### WHAT TO WORK ON
Take the entries below and print only the lines from the one with "Given: Click the one-line" through the one with "This screenshot has height=675, width=958.", exactly as they stand, both ends included.

Collected data entries:

++++++++++++++++++++

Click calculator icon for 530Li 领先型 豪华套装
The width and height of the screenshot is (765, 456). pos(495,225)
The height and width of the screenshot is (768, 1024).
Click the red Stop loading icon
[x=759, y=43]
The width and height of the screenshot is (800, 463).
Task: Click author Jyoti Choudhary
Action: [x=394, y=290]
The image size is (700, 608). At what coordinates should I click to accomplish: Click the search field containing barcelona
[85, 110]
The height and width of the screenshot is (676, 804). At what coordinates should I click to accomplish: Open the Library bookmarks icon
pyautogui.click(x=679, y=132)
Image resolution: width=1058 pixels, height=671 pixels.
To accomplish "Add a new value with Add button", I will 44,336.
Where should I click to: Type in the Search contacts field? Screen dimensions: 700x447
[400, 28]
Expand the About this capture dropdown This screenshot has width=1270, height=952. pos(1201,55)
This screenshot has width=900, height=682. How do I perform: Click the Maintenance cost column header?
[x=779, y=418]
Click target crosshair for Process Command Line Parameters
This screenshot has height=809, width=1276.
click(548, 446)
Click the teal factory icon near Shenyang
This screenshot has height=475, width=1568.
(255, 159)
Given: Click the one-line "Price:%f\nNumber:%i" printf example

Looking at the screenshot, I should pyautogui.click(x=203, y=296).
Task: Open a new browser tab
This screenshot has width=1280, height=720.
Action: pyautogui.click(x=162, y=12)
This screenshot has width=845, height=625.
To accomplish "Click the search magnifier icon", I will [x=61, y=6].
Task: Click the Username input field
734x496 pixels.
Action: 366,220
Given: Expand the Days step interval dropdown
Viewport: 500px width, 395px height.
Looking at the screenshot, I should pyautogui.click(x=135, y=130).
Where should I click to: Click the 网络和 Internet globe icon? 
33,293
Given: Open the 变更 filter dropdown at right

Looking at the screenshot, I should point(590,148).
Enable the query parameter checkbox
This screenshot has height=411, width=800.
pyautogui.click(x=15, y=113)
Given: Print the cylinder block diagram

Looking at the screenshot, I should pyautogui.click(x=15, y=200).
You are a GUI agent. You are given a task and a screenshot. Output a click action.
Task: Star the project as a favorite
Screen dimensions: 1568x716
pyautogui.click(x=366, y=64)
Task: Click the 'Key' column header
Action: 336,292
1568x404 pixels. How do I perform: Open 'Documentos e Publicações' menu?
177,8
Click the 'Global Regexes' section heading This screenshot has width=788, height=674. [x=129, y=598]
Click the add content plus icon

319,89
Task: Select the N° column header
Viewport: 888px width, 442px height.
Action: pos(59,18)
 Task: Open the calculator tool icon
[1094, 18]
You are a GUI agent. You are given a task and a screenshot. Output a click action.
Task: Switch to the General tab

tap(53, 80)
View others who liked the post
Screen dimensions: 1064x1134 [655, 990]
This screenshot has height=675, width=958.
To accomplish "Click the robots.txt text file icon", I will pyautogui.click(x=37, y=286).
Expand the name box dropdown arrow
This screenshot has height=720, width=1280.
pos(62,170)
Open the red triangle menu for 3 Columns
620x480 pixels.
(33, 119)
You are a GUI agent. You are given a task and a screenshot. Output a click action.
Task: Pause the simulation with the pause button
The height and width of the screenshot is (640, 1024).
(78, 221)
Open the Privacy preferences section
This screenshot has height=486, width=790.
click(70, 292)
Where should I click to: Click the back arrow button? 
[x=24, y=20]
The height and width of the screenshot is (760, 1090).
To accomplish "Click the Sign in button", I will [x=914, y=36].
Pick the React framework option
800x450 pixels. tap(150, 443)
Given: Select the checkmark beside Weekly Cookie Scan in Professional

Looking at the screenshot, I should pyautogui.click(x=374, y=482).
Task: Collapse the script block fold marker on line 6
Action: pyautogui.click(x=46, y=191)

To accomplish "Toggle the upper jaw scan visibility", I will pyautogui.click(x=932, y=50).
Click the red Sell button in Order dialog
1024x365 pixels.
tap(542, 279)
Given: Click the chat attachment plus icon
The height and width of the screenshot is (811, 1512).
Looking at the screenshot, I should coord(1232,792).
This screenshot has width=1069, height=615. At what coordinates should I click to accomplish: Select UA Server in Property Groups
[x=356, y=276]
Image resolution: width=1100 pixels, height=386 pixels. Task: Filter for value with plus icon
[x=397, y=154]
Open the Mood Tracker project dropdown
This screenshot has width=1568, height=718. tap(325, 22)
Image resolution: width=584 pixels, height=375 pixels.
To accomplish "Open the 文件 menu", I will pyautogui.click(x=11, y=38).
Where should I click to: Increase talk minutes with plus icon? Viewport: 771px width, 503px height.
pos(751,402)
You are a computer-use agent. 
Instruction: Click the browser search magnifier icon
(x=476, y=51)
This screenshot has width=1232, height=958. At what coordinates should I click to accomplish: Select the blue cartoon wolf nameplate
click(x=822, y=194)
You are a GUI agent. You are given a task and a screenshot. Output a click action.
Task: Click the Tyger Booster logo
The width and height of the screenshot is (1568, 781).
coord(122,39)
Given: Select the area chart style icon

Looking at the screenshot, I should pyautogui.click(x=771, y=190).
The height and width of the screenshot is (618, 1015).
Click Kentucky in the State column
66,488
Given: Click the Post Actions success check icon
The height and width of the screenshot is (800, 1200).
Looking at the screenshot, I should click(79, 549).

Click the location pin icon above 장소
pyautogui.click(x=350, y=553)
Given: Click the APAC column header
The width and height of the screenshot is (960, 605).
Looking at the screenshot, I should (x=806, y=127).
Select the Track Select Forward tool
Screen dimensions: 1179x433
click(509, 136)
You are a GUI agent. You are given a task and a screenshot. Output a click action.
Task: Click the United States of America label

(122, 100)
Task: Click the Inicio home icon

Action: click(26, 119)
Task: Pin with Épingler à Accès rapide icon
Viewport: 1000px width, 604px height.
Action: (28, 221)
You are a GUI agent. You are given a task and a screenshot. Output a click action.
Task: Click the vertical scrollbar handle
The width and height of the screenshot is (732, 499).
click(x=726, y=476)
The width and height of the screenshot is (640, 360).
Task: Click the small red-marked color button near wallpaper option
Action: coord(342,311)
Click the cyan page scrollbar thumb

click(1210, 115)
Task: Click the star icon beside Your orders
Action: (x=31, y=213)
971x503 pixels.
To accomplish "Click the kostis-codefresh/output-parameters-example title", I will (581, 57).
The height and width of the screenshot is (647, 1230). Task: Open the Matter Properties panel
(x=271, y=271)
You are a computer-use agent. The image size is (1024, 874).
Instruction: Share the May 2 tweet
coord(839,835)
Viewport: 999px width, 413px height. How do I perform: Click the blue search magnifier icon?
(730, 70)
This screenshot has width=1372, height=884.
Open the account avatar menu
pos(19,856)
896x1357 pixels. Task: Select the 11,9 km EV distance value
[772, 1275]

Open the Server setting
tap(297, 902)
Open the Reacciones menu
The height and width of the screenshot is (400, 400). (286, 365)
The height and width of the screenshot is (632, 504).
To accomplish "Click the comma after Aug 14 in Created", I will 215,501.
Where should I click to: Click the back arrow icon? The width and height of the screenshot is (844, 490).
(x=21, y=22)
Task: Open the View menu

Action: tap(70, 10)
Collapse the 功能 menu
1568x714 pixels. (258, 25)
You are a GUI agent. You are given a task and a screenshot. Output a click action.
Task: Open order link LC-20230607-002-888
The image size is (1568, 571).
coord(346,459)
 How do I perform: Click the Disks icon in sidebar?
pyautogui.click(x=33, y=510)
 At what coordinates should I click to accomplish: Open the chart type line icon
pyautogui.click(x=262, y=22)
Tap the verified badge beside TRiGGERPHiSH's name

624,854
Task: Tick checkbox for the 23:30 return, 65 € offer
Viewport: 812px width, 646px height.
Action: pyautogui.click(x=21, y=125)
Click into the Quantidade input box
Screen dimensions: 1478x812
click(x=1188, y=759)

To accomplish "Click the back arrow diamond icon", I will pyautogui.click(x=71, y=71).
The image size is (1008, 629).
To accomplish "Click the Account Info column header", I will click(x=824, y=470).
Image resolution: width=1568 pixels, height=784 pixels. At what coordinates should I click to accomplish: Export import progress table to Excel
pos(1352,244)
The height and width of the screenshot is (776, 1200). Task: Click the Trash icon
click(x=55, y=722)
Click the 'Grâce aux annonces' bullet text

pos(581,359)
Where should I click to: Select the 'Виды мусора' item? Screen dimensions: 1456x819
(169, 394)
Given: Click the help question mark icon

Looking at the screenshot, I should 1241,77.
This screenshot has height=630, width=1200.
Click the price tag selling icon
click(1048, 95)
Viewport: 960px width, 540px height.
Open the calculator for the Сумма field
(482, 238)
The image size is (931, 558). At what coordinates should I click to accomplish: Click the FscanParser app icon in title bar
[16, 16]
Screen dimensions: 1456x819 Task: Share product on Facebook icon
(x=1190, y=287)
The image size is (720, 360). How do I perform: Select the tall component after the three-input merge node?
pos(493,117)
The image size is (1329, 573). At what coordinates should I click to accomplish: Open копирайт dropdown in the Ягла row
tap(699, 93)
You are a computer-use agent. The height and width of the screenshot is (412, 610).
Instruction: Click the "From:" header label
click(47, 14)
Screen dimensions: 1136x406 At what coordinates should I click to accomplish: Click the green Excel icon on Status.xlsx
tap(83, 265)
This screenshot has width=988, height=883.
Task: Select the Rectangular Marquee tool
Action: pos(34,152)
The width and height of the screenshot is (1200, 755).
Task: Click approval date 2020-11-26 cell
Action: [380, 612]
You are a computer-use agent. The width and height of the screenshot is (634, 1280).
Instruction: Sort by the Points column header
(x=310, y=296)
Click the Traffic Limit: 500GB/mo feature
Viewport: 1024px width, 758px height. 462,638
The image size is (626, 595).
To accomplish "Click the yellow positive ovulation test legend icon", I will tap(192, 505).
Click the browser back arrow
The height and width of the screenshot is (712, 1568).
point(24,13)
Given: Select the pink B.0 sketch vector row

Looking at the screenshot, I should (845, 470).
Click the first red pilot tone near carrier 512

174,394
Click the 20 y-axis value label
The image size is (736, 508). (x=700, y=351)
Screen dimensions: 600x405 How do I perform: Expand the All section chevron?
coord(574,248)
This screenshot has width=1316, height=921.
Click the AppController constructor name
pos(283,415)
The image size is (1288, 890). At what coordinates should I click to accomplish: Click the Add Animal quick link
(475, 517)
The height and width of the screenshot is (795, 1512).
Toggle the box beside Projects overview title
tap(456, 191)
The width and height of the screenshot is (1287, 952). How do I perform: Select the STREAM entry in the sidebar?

++++++++++++++++++++

### TASK RESULT
Given: Click the one-line "Price:%f\nNumber:%i" printf example

Looking at the screenshot, I should pyautogui.click(x=203, y=296).
Task: Open a new browser tab
This screenshot has width=1280, height=720.
Action: pyautogui.click(x=162, y=12)
This screenshot has width=845, height=625.
To accomplish "Click the search magnifier icon", I will [x=61, y=6].
Task: Click the Username input field
734x496 pixels.
Action: 366,220
Given: Expand the Days step interval dropdown
Viewport: 500px width, 395px height.
Looking at the screenshot, I should pyautogui.click(x=135, y=130).
Where should I click to: Click the 网络和 Internet globe icon? 
33,293
Given: Open the 变更 filter dropdown at right

Looking at the screenshot, I should point(590,148).
Enable the query parameter checkbox
This screenshot has height=411, width=800.
pyautogui.click(x=15, y=113)
Given: Print the cylinder block diagram

Looking at the screenshot, I should pyautogui.click(x=15, y=200).
You are a GUI agent. You are given a task and a screenshot. Output a click action.
Task: Star the project as a favorite
Screen dimensions: 1568x716
pyautogui.click(x=366, y=64)
Task: Click the 'Key' column header
Action: 336,292
1568x404 pixels. How do I perform: Open 'Documentos e Publicações' menu?
177,8
Click the 'Global Regexes' section heading This screenshot has width=788, height=674. [x=129, y=598]
Click the add content plus icon

319,89
Task: Select the N° column header
Viewport: 888px width, 442px height.
Action: pos(59,18)
 Task: Open the calculator tool icon
[1094, 18]
You are a GUI agent. You are given a task and a screenshot. Output a click action.
Task: Switch to the General tab

tap(53, 80)
View others who liked the post
Screen dimensions: 1064x1134 [655, 990]
This screenshot has height=675, width=958.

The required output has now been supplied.